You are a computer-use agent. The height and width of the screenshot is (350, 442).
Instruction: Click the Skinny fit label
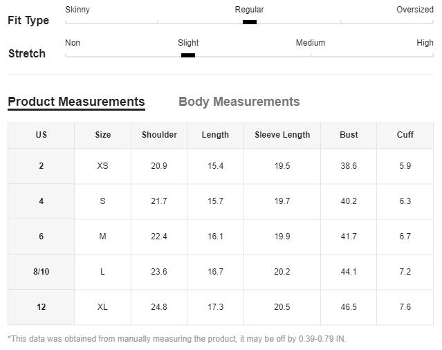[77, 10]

....................

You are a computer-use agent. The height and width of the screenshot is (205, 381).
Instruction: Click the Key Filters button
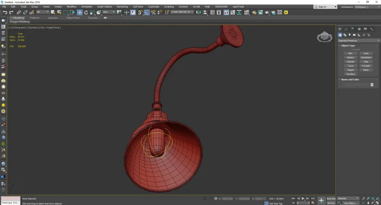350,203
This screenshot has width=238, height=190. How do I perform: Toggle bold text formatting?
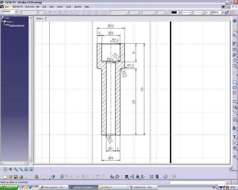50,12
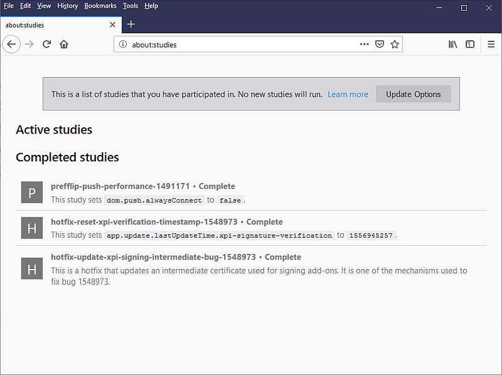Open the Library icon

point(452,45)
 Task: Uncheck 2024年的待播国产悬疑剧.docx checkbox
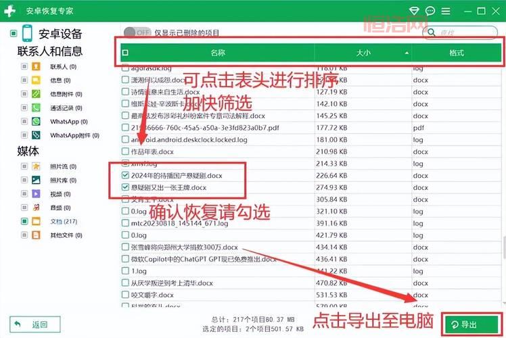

....................

- [ASSIGNED TASK] Look through the data above for lines holding the word "computer". State how many there are and nothing else.

- [PROBLEM SOLUTION] 2